Mi ha sempre fatto strano pensare a come siano arrivate fino a li, e ancora di più pensare al processo che ha portato alla loro costruzione strato dopo strato. Eh sì, perchè anche se ad occhio non sembra, le conchiglie sono fatte di strati ben distinti tra loro e con diversa composizione. Di solito ne troviamo 3, e si chiamano: Periòstraco, lo strato più esterno, fatto di una matrice proteica detta conchiolìna, Ostraco, lo strato di mezzo, quello più spesso e resistente fatto da cristalli di carbonato di calcio, e Ipòstraco, lo strato più interno a diretto contatto con il corpo molle dell’animale, costruito sovrapponendo una dopo l’altra tante lamelle parallele di Aragonite che insieme, pensate un po’, creano quello strato iridescente e spettacolare che conosciamo come madreperla.

Con questa struttura di base poi, si sono differenziate nel tempo le infinite forme che oggi conosciamo e chissà quante altre. Alla nascita ogni piccolo mollusco a guscio inizia a costruirsi un po’ per volta la sua casetta, è un istinto innato, partono da un punto e cominciano la tessitura del loro rifugio. I molluschi con conchiglia singola, pensiamo al murice o ai garagoli, progettano la costruzione partendo dalla parte apicale più esterna, per poi avvolgersi man mano a spirale attorno ad un asse centrale che dall’esterno non riusciamo a vedere. I molluschi bivalvi invece iniziano la costruzione a partire dall’umbone, il punto di adesione delle due valve, depositando un po’ per volta semicerchi concentrici che rispecchino la loro forma e la loro specie di appartenenza, con cui anche noi possiamo riconoscerli più o meno facilmente.

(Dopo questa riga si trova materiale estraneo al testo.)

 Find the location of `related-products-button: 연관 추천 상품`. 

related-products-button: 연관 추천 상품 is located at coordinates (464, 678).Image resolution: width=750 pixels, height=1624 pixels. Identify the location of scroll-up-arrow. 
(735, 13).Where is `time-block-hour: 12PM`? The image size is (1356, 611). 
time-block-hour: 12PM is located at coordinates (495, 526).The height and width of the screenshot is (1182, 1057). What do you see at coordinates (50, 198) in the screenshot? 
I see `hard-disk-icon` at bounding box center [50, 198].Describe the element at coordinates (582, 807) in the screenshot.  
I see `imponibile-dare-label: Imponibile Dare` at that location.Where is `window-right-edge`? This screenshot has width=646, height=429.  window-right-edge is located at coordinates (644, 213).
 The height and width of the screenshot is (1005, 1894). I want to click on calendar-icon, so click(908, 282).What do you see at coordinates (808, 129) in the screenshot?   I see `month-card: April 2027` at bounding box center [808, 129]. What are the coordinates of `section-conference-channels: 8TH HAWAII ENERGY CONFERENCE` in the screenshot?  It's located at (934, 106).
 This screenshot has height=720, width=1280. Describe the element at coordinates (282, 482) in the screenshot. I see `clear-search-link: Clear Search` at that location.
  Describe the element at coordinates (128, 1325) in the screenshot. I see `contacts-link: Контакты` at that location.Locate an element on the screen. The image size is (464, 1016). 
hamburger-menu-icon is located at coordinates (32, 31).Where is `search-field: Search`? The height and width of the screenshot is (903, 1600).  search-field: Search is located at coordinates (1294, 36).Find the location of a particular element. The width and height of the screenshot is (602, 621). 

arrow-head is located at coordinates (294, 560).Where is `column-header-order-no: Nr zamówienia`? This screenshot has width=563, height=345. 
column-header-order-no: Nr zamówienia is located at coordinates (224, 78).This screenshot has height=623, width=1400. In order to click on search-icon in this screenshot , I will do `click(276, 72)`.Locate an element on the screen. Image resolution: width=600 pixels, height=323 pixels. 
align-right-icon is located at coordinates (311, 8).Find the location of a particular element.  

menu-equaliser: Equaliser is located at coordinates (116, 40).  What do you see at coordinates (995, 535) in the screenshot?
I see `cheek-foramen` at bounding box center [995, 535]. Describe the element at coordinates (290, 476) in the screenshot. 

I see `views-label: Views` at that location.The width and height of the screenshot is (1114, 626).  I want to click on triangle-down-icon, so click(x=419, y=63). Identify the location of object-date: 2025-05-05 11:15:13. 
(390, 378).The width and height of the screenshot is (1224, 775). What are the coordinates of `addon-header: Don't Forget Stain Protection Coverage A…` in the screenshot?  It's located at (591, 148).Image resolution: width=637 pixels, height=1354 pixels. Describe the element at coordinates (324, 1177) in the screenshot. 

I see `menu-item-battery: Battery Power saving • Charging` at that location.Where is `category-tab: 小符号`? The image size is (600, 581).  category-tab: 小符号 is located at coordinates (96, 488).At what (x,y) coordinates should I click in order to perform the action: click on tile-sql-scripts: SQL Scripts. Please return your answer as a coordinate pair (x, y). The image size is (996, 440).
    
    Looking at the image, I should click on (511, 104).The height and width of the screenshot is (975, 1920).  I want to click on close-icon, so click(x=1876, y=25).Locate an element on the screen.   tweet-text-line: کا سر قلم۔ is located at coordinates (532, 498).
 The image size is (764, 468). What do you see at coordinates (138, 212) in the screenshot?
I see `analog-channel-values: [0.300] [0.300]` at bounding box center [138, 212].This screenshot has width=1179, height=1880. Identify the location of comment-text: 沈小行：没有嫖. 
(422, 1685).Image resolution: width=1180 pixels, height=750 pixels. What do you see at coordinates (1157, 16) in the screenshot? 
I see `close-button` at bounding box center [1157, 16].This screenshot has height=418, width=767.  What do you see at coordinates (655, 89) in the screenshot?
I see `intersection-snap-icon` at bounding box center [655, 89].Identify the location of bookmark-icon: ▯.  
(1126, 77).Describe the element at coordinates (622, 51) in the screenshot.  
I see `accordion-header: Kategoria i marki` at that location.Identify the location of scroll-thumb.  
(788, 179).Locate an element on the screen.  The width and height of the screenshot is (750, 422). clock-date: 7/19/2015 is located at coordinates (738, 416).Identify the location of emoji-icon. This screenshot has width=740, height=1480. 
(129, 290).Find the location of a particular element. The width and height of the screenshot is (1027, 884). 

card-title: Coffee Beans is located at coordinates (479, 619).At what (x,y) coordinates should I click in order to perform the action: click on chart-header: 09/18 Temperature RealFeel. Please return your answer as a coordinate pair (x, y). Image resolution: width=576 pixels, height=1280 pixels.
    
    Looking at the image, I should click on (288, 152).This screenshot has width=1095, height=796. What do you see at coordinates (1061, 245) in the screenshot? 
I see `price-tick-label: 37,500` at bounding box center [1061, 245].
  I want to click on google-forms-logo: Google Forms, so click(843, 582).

Tutti simili eppure sempre differenti, con un’infinità di modi diversi per adattarsi agli stessi ambienti. Un indefinito numero di forme che si sono andate modificando nel tempo e che l’evoluzione ha portato fino a quelle che oggi possiamo ammirare passeggiando lungo la riva del mare, e che finiranno, inevitabilmente, per infilarsi sotto la pianta dei vostri piedi.